Below are some records. Set each one down exactly as it reads.

(Study material begins)

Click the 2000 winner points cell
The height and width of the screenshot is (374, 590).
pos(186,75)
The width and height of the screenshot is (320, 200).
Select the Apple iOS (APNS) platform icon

(Study material ends)

→ Output for this task:
Click the 2000 winner points cell
The height and width of the screenshot is (374, 590).
pos(186,75)
The width and height of the screenshot is (320, 200).
Select the Apple iOS (APNS) platform icon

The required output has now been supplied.